[Python-Dev] datetime module and pytz with dateutil

Nick Coghlan ncoghlan at gmail.com
Fri Mar 30 15:56:04 CEST 2012


On Fri, Mar 30, 2012 at 10:47 PM, R. David Murray <rdmurray at bitdance.com> wrote:
> On Fri, 30 Mar 2012 13:38:13 +0300, Serhiy Storchaka <storchaka at gmail.com> wrote:
>> 28.03.12 23:20, Andrew Svetlov написав(ла):
>> > I figured out what pytz and dateutil are not mentioned in python docs
>> > for datetime module.
>> > It's clean why these libs is not a part of Python Libraries — but
>> > that's not clean for Docs.
>>
>> I don't understand why Python may not include the pytz. The Olson tz
>> database is not part of pytz. Python can depend on a system tz database,
>> as it depends on libssl or libbz2, which also can be updated (for
>> security reasons) independently.
>
> There is an extensive discussion of this somewhere in the archives of
> this list.  If I remember correctly, it boils down to the fact that pytz
> does bundle the database, and that Windows either does not have or does
> not regularly update its own Olson database.  Rather than ship something
> out-of-date, we choose to put the onus on the user to ensure that the
> appropriate code+db exists on their system.
>
> Hopefully someone will correct me if I'm wrong, and/or find a pointer
> to the relevant thread.

That's my recollection as well. Because we don't want to take on the
task of providely timely updates in response to timezone database
changes, any named timezone support added to the stdlib would need to
be based on a system provided timezone database, rather than the
bundled database model used by pytz. This is straightforward on *nix
based systems that provide the zoneinfo structure in the filesystem,
but more complicated on Windows (which has its own custom scheme).
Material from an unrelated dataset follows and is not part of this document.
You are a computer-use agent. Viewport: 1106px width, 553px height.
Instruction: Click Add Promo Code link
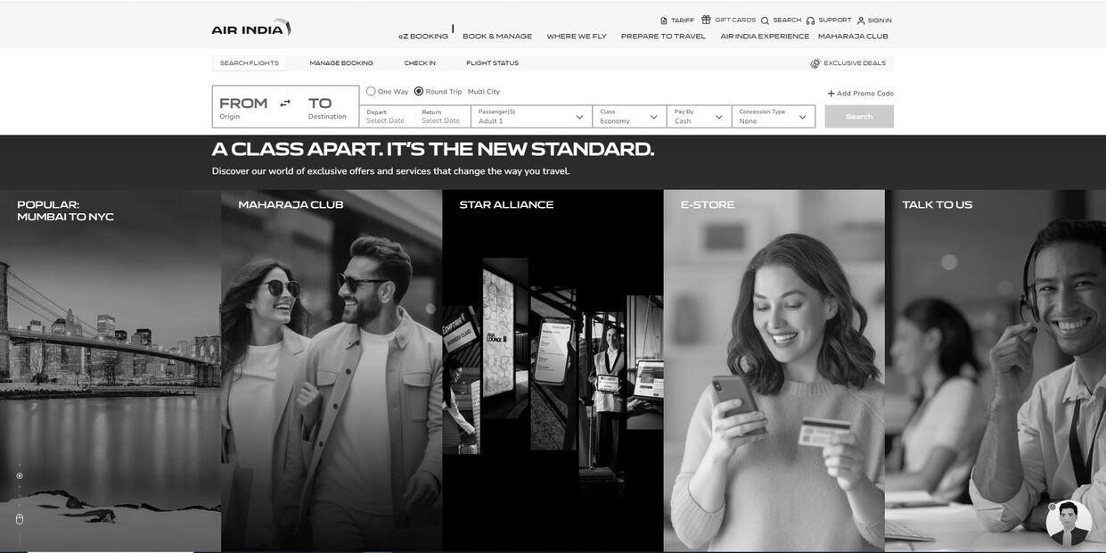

Before the idea of adding full timezone support to the standard
library could be seriously considered someone would have to, at the
very least, use the mapping data from the Unicode Consortium's CLDR
Supplementary data to map the standard Olsen database timezone names
to the correct values to look up through the Windows timezone APIs
(http://unicode.org/repos/cldr-tmp/trunk/diff/supplemental/zone_tzid.html)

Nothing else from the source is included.